Now things improve.  The path wanders along the top of low cliffs, made of Precambrian rocks, some of the most ancient in England and Wales.  The grass is parched brown and white, and most of July’s flowers are struggling to bloom: only the hardiest, like rose bay willow herb, purple heather and gorse, seem to be withstanding the drought.  Even bracken fronds look burnt and ill.

As we approach Porth Llechog (Bull Bay) we enter a field – the path ahead looks eroded and little used – but can’t see a way out.  We’ve gone wrong again!  This time, though, it turns out we haven’t, and the path really has been diverted.  Port Llechog is an unremarkable place today, but it once featured a marine swimming pool carved out the rock by order of the Marquess of Anglesey and surrounded by a turreted wall.  The Bull Bay Hotel, which looks as if was converted from a cavernous gloomy chapel, is closed and boarded up.  Opposite it the path branches off the road and regains the coast.

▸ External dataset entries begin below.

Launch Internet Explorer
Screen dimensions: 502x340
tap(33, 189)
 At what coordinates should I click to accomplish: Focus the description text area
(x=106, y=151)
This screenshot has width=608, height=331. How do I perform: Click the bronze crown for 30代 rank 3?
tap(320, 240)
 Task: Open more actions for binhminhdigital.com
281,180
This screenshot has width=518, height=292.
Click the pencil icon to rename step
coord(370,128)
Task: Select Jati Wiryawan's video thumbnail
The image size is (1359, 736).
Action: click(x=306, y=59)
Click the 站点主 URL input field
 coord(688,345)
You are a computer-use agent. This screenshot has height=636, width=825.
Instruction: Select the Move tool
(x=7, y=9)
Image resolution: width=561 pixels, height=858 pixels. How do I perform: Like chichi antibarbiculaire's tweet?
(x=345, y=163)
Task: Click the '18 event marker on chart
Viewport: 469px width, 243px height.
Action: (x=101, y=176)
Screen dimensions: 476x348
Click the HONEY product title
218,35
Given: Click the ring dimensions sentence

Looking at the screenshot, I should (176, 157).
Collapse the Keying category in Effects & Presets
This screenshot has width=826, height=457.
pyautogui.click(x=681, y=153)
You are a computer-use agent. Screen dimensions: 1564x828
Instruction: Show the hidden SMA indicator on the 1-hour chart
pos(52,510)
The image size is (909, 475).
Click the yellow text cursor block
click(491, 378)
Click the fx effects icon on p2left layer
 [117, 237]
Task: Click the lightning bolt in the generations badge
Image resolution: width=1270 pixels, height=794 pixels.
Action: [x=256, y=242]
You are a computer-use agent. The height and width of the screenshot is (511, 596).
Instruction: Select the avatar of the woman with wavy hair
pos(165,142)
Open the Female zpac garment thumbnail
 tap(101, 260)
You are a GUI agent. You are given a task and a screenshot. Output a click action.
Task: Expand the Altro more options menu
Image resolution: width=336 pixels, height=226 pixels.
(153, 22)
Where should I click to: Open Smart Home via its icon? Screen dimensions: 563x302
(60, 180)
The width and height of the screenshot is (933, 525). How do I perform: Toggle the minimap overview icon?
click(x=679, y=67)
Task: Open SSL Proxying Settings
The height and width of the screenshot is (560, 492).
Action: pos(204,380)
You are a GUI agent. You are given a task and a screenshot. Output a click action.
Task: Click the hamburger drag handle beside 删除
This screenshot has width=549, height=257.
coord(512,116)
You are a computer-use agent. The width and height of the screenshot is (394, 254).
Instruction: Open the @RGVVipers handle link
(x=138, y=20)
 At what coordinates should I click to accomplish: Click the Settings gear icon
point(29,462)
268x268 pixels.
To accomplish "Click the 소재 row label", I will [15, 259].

As we round Trwynbychan a wide bay open up.  This is Porth Wen, beachless and sea-cut into long inlets, and on its far side are the derelict remains of large brickworks: a crushing house and boiler house, domed kilns and chimneys.  At this distance it looks as antiquely imperial as the Baths of Caracalla in Rome.

We work our way slowly round the wide bay, above the brickworks, and climb higher, past the white quartz outcrop, Craig Wen, that provided silica for the bricks (the remains of the winding house are still here).  Now the path becomes more dramatic, as it climbs to peaks and then plunges down to a series of gullies and bays, Porth Cynfor and Porth Llanlleiana, the site of another, smaller abandoned factory (this one produced porcelain).  These are some of the most strenuous coastal stretches we’ve met since north Pembrokeshire (the drop into Porth Llanlleiana is probably the steepest on the whole Wales Coast Path).  We stop to rest and chew dried mango on a promontory, outside the ugly ruins of a small look-out tower, built to commemorate the coronation of Edward VII.

Finally the old Wylfa nuclear power station comes into view, a melancholy reminder of the unwisdom of past energy choices.  We pass the churchyard wall of Llanbadrig church, a plain old building with immensely thick walls, dedicated to St Patrig (Patrick), a Welsh saint with well-known Irish connections.  When Henry Stanley, 3rd Baron Stanley of Alderley, comprehensively ‘restored’ the church in 1884 he insisted on installing stained glass and pottery tiles that reflected Islamic art.  Their complex geometrical designs are a welcome change from the usual sentimental Victorian scenes from the Bible.  Stanley was a Muslim convert, becoming the first Muslim member of the House of Lords, and had himself buried vertically, facing Mecca.  His influence here results in a curious mix of styles and feeling.

We turn southwards towards Cemaes Bay.  The path becomes gentler again, wandering about the jagged coast before dropping to the prom of the town.  Few people are around: this is not one of the busier resorts of Anglesey. 

M joins us for a pub meal in Cemaes, ready for tomorrow’s walk, and then C and I drive to our base for the three days, a cottage in Llanfechell. It’s quite a large village, the home in the late eighteenth century of one of the leading hell-fire preachers of Welsh nonconformity, John Elias. He was known as the Pope of Anglesey and had a sensitive nose for sin, with a special hostility towards employment and enjoyment on the Sabbath.  When he died it was said that 10,000 people attended his funeral at Llanfaes near Beaumaris.  For good or ill, we have to agree that Llanfechell, on the face of it, doesn’t have much of a Calvinist air today.